OBJECTIVE: Copy out the text of every record below word for word, leaving out the pictures.
>>
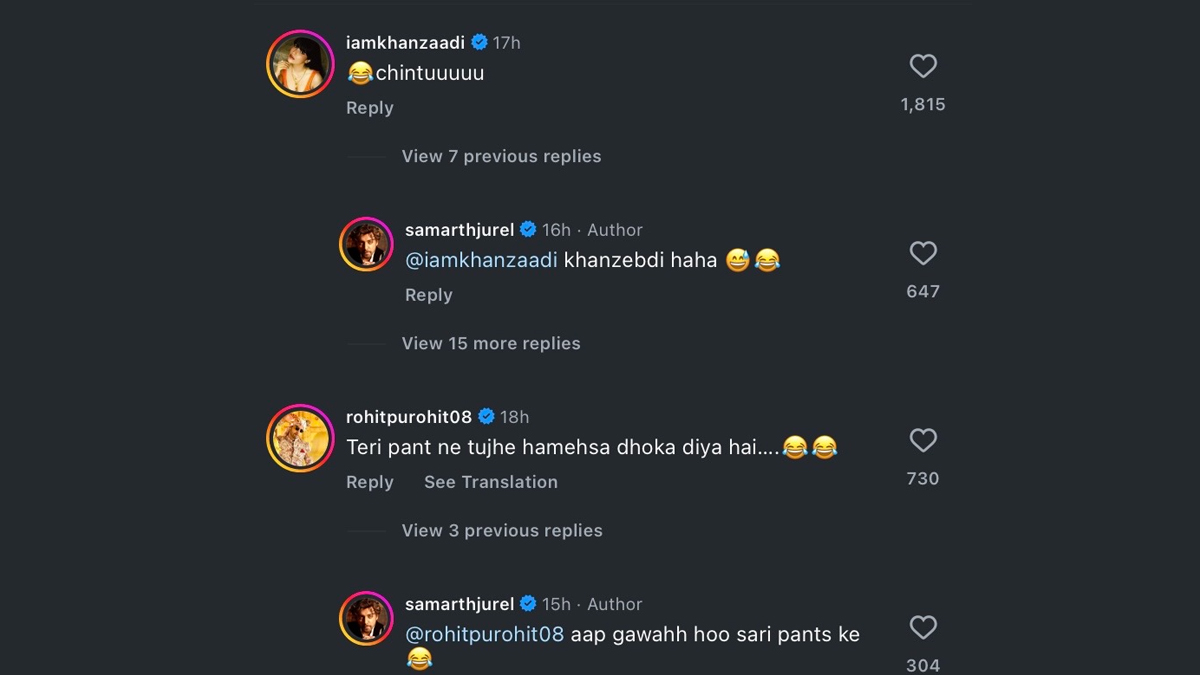Open samarthjurel avatar on khanzebdi reply

pyautogui.click(x=366, y=244)
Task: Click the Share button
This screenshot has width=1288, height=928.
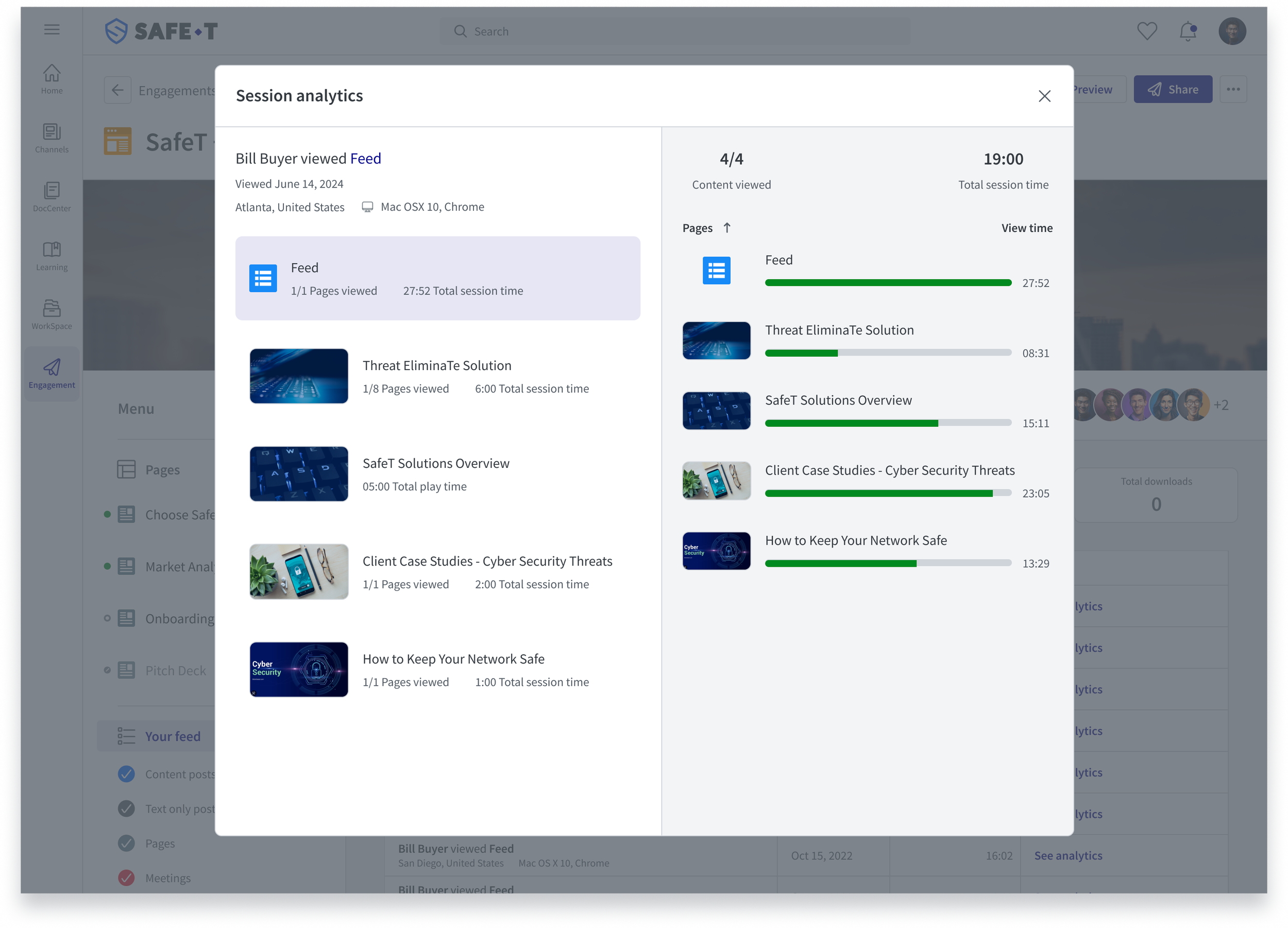Action: tap(1172, 90)
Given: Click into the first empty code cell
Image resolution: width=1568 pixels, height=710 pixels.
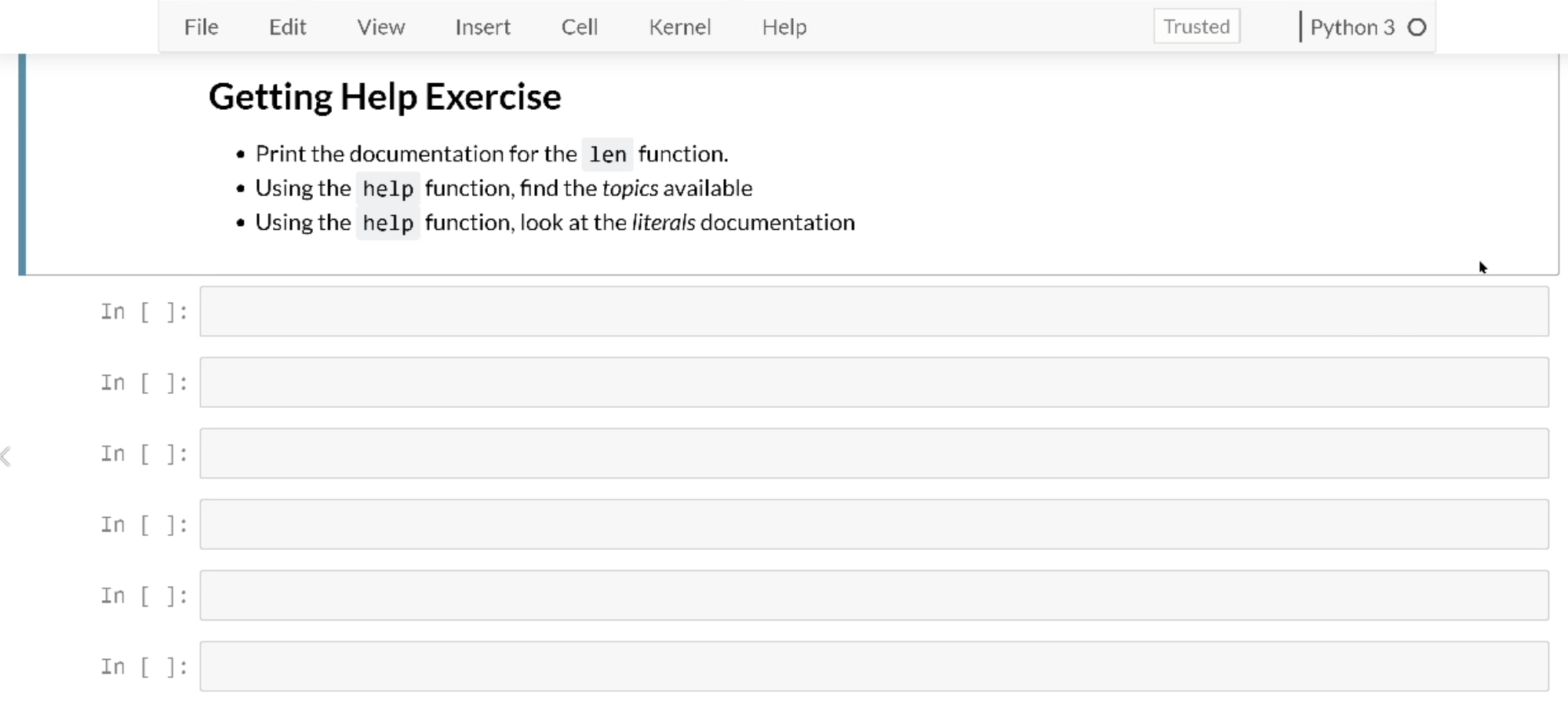Looking at the screenshot, I should click(874, 311).
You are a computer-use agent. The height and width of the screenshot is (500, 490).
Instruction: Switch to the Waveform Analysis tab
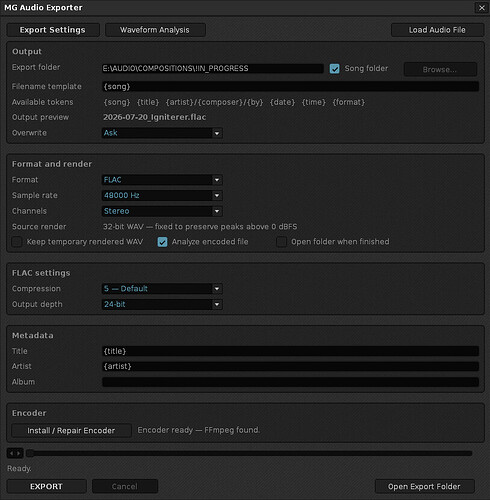[155, 30]
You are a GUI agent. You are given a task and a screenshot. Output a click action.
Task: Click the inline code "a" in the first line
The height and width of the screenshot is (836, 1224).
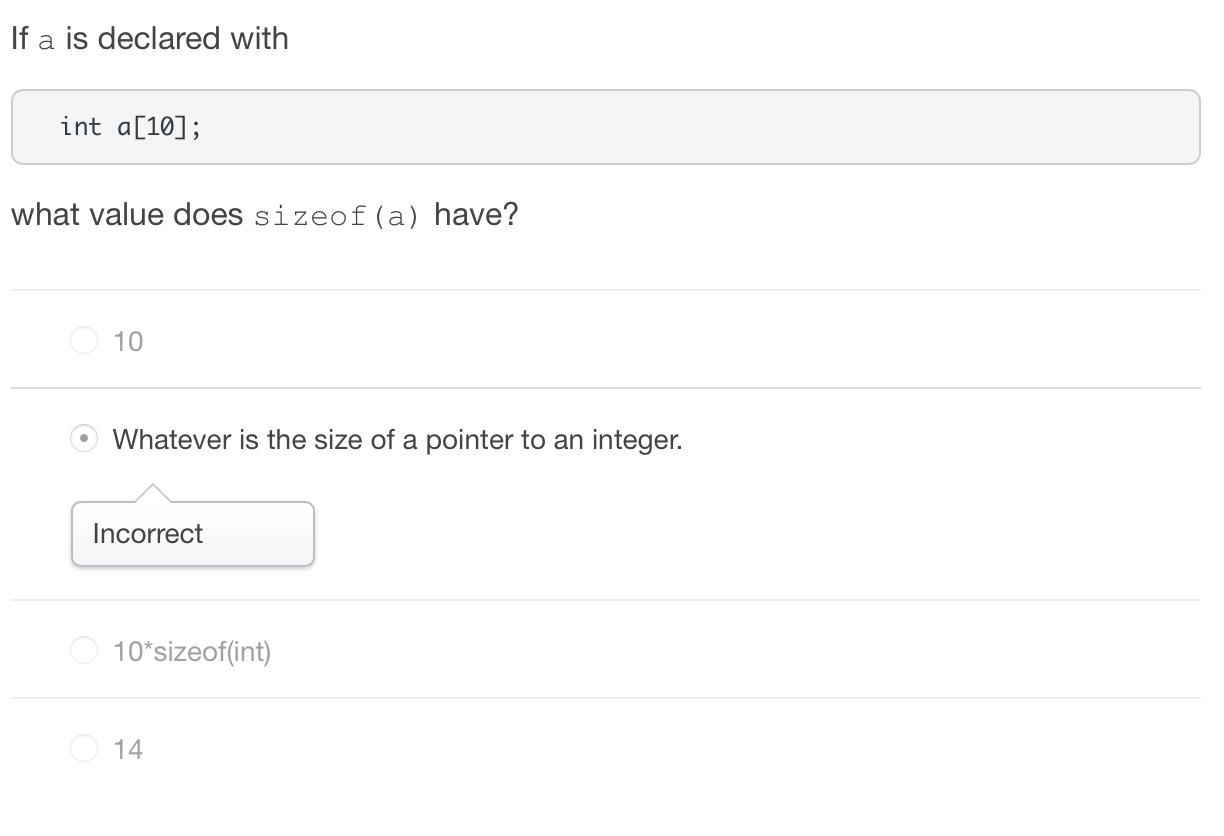(x=46, y=41)
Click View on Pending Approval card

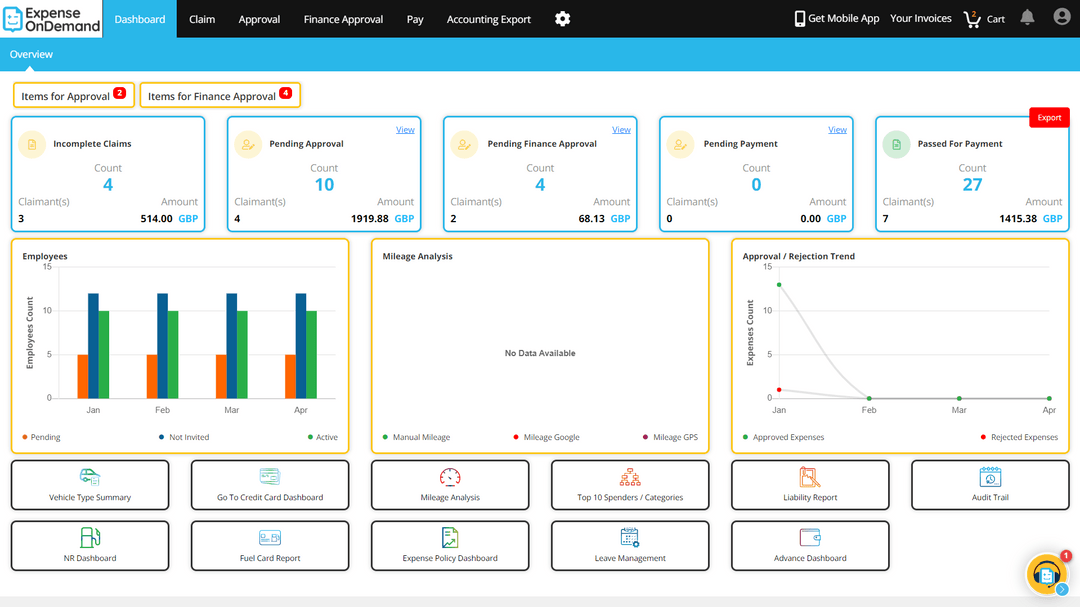[405, 129]
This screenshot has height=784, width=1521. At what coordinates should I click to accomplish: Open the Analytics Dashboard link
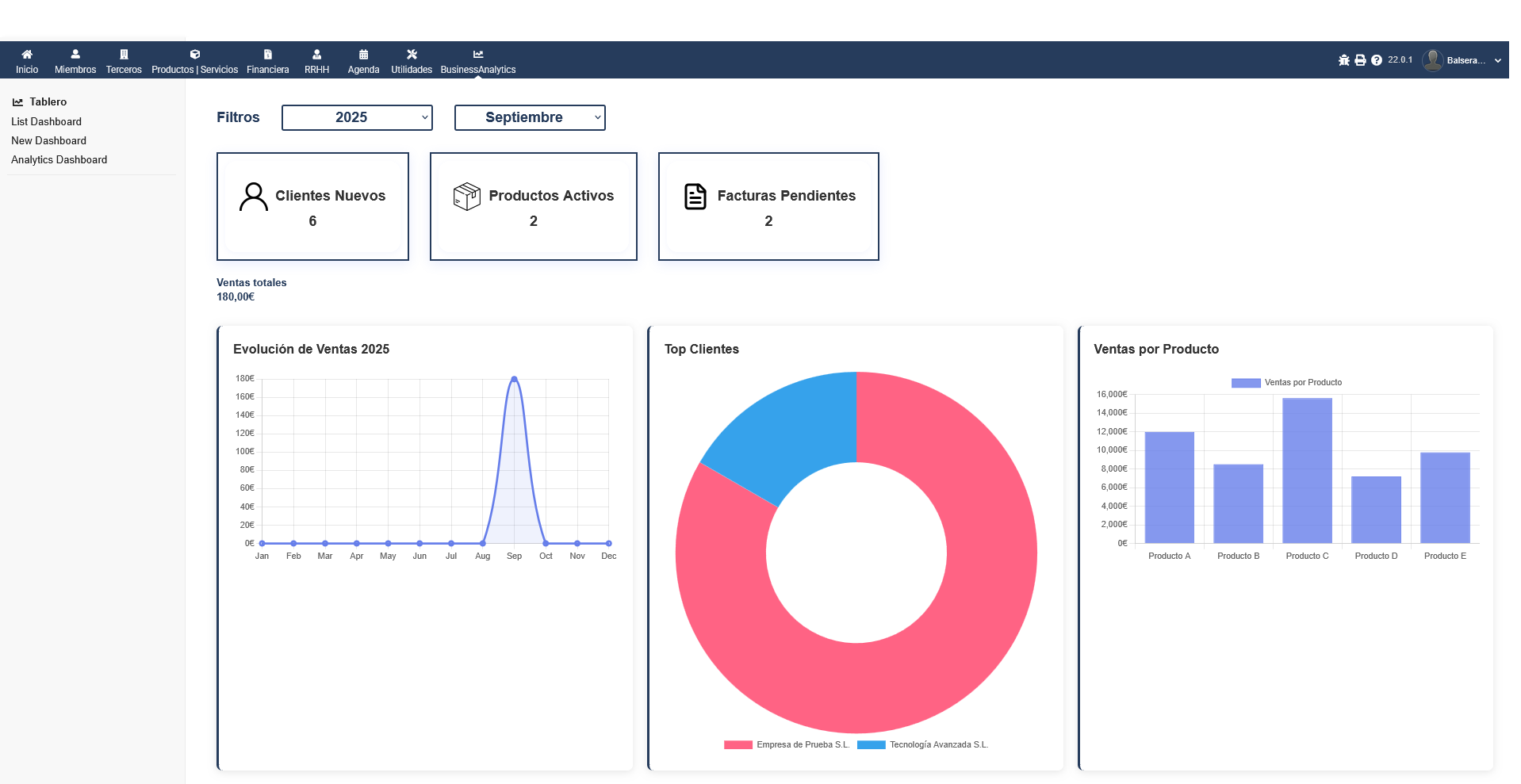coord(59,159)
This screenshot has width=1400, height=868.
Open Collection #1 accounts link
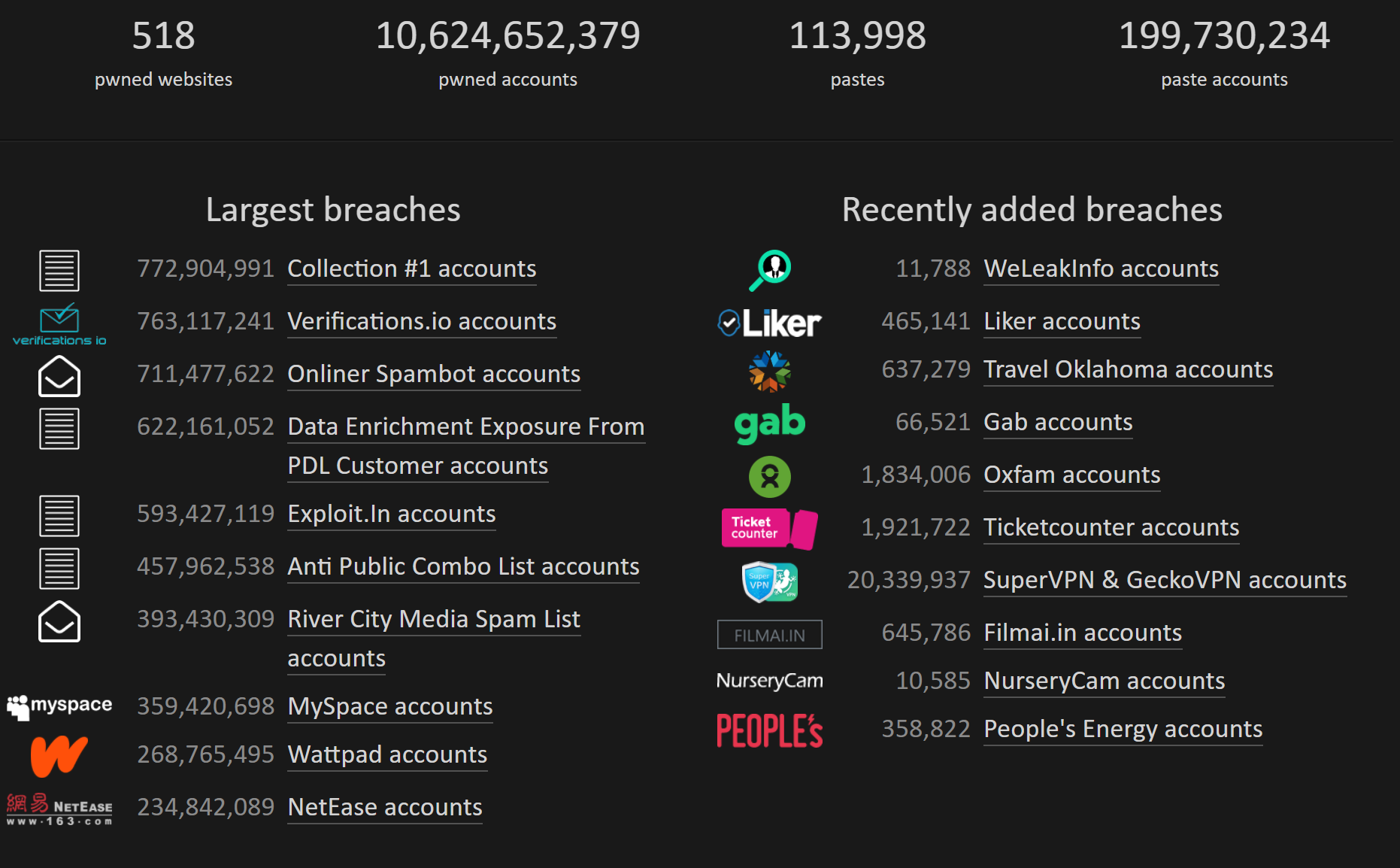pos(412,269)
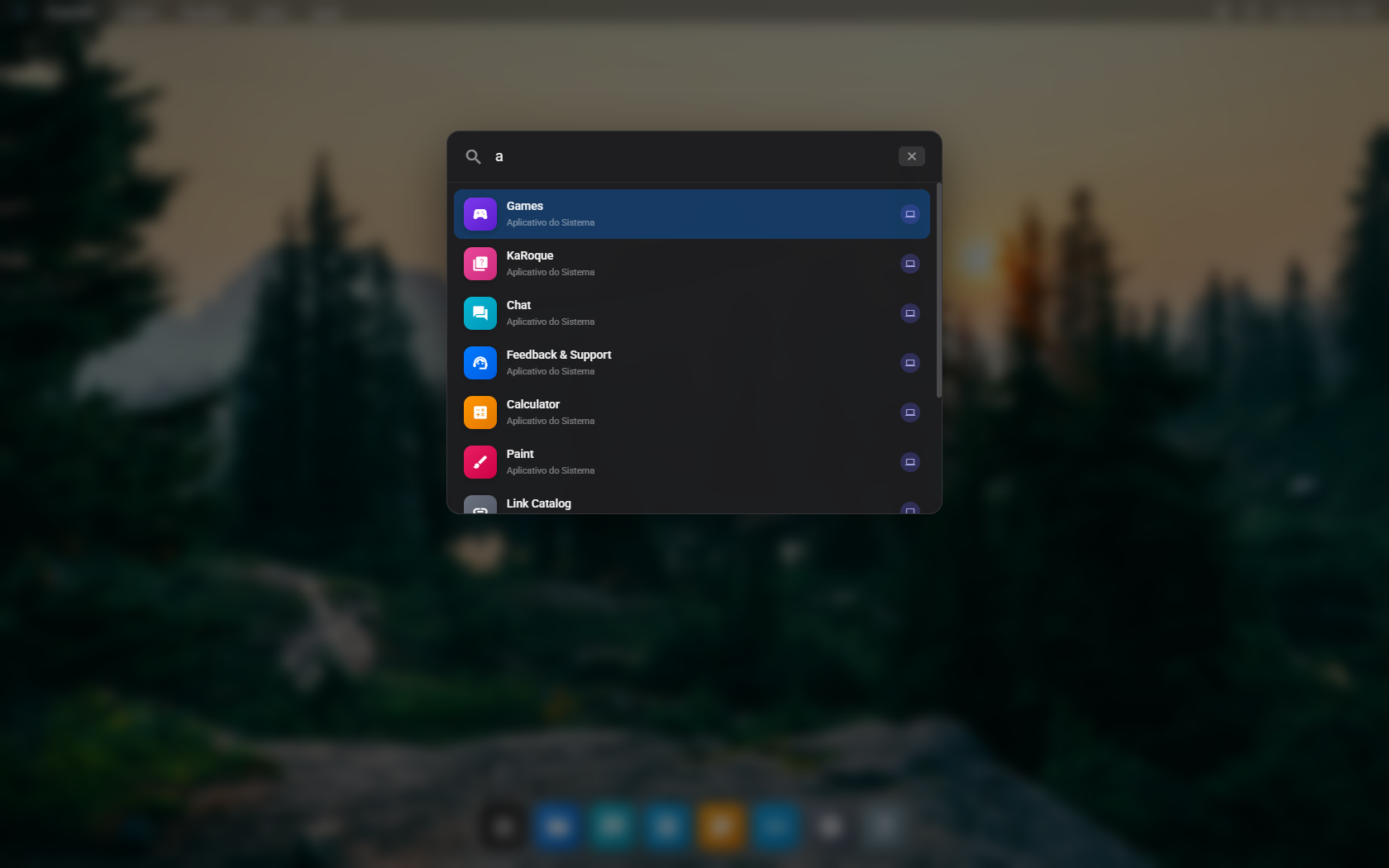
<<
WRITTEN REPLY:
Open samarthjurel avatar on khanzebdi reply

pyautogui.click(x=366, y=244)
Task: Click the Share button
This screenshot has width=1288, height=928.
Action: tap(1172, 90)
Given: Click into the first empty code cell
Image resolution: width=1568 pixels, height=710 pixels.
Looking at the screenshot, I should click(874, 311).
You are a computer-use agent. The height and width of the screenshot is (500, 490).
Instruction: Switch to the Waveform Analysis tab
[155, 30]
You are a GUI agent. You are given a task and a screenshot. Output a click action.
Task: Click the inline code "a" in the first line
The height and width of the screenshot is (836, 1224).
(x=46, y=41)
Click View on Pending Approval card

[405, 129]
This screenshot has height=784, width=1521. At what coordinates should I click to accomplish: Open the Analytics Dashboard link
coord(59,159)
This screenshot has width=1400, height=868.
Open Collection #1 accounts link
pos(412,269)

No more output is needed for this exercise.